GOAL OF THE EXERCISE →
Transcribe, word for word and with nothing extra, the line containing "Task: Open the Google apps grid" and each line that comes after it in the entries.

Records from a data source

━━━━━━━━━━

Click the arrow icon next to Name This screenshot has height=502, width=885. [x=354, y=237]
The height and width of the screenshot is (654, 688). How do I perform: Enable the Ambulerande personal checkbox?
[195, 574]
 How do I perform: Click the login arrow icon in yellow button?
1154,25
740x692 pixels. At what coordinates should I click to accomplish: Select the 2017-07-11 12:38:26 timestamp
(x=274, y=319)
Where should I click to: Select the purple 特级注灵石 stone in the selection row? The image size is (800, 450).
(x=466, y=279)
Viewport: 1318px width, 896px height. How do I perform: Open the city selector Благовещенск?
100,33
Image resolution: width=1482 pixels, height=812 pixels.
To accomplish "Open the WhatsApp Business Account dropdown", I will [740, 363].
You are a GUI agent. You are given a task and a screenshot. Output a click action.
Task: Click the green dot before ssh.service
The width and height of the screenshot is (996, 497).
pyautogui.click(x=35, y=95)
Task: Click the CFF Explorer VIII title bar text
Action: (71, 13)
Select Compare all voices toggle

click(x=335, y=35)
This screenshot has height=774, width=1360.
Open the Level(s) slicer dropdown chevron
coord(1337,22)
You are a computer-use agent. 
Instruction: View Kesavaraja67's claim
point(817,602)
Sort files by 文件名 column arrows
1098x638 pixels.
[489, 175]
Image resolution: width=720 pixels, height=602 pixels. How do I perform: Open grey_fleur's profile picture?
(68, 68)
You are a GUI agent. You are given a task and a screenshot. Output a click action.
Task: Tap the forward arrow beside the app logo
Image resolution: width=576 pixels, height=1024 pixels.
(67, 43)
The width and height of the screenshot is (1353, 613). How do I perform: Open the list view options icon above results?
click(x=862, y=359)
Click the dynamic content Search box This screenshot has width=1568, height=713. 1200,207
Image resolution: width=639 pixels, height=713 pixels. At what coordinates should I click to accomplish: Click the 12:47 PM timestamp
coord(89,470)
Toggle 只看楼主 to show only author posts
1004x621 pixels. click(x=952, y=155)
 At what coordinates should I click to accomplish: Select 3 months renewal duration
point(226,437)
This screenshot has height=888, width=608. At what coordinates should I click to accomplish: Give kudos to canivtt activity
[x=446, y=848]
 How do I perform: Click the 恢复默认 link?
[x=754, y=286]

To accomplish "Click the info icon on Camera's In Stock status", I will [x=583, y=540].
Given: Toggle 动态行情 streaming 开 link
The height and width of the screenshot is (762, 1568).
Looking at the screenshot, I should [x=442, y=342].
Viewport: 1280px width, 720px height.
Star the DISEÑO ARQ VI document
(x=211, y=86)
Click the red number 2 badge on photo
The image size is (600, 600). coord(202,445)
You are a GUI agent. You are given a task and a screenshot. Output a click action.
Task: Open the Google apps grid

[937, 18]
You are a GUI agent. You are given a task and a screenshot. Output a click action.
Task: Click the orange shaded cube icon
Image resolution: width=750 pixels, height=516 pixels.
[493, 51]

━━━━━━━━━━

ANSWER →
Task: Open the Google apps grid

[937, 18]
You are a GUI agent. You are given a task and a screenshot. Output a click action.
Task: Click the orange shaded cube icon
Image resolution: width=750 pixels, height=516 pixels.
[493, 51]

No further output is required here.